- 5 Minutes to read
-
DarkLight
Data Sources
- 5 Minutes to read
-
DarkLight
A Source is a dynamic collection of snapshots from a service or system connected via a Dataddo Connector. Data within the Sources are automatically refreshed based on the snapshotting frequency and snapshot retention.
Creating a Source
Dataddo uses Connectors to connect to your service or system (e.g. Salesforce CRM, Hubspot, Google Analytics). When the connector configuration is finished, a Source is created and a Snapshot is taken. Based on the configuration, the data in the source will be refreshed according to the snapshotting frequency and snapshot retention policy.
Connectors
No-code Connectors
Dataddo offers great flexibility when it comes to connecting to various online services and systems.
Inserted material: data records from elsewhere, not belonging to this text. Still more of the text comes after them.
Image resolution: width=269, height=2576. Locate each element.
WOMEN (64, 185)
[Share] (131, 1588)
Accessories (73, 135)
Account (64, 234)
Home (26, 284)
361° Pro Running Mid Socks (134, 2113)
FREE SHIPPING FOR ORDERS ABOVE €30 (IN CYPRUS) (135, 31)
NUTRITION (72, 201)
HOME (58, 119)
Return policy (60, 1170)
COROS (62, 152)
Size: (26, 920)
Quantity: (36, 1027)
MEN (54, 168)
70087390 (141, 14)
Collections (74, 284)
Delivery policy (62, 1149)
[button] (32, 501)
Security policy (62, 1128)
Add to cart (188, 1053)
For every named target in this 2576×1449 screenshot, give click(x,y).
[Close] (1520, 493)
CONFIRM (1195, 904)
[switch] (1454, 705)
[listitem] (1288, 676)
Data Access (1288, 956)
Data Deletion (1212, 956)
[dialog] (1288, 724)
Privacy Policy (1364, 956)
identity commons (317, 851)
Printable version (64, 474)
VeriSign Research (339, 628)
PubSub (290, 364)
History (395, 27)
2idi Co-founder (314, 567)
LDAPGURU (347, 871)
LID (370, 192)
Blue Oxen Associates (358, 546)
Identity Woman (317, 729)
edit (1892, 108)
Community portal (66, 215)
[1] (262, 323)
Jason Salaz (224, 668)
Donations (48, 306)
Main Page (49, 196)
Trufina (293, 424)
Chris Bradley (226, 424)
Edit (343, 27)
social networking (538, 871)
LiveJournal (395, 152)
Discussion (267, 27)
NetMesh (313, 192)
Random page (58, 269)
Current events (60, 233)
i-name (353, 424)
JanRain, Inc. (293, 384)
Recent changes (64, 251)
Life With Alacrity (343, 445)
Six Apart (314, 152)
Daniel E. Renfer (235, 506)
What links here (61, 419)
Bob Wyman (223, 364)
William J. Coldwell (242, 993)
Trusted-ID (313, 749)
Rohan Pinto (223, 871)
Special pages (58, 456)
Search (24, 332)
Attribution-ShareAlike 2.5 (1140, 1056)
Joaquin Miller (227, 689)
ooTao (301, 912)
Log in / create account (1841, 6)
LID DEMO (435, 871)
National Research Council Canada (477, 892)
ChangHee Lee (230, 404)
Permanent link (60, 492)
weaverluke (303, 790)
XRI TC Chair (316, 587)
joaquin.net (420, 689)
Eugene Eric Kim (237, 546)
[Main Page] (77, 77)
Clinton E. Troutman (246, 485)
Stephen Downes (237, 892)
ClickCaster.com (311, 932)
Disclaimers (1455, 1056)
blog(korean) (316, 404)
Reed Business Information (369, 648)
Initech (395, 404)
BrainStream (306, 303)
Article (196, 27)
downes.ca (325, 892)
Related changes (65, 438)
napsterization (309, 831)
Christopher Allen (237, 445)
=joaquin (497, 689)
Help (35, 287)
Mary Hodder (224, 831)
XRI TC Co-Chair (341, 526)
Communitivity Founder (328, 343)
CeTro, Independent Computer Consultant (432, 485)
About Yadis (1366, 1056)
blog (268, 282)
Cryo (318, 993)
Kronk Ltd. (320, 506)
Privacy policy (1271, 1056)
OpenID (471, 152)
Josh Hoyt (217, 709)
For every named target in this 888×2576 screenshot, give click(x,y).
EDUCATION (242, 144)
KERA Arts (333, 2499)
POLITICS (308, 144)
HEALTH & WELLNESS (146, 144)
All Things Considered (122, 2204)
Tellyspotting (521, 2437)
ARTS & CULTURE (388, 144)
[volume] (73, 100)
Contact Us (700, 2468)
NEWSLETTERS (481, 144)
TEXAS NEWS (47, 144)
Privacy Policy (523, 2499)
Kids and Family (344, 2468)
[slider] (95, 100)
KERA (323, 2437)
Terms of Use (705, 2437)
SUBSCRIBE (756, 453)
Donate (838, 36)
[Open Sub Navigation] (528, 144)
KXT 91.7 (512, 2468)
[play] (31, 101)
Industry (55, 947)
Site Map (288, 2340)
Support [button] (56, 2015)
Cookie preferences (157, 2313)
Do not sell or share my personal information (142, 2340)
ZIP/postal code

We currently cover a wide variety of services and systems ranging from CRMs, ERPs through Marketing Analytics to Payment systems. All the services can be connected using No-code connectors, meaning that you no longer have to rely on scripting and SQL transformations to take a data snapshot from your service or system. With our no-code connector, a job that required several man-days of high-paid and highly qualified coders can be performed by Interns just by choosing the right metrics. Thanks to our unique technology, Dataddo can connect to almost any online service providing it has JSON/CSV/XML based API (this covers most services).
NOTE: Our team is available to build new connectors within a few business weeks. You can request a new connector here.
In order to request a new connector, you will need to provide us with a list of the exact API endpoints of the service that you'd like to access, or the types of data you'd like to access. The connector development process usually takes about 4 weeks (based on the volume of requests). If you're interested in Dataddo creating a custom connector for you please contact your account representative or our solutions team at support@dataddo.com.
Universal Connectors
Although Dataddo is designed to provide unprecedented data integration flexibility, there is a finite number of off-the-shelf connectors with dedicated no-code interfaces that we offer. In case your desired service is not in our off-the-shelf connectors list, you can always use one of our Universal connectors to access your data.
Automatic Refreshing of the Data in a Source
When a source is created the data are refreshed according to the snapshotting frequency and snapshot retention policy.
Snapshotting Frequency
Snapshotting frequency tells you how often a snapshot should be taken. It is defined using multiple parameters including timezone, minute, hour, day in a week, and day in the month. Combining these parameters, you can easily set the snapshotting frequency ranging from 5-minute updates to once a month. More information is available on the dedicated snapshotting frequency page.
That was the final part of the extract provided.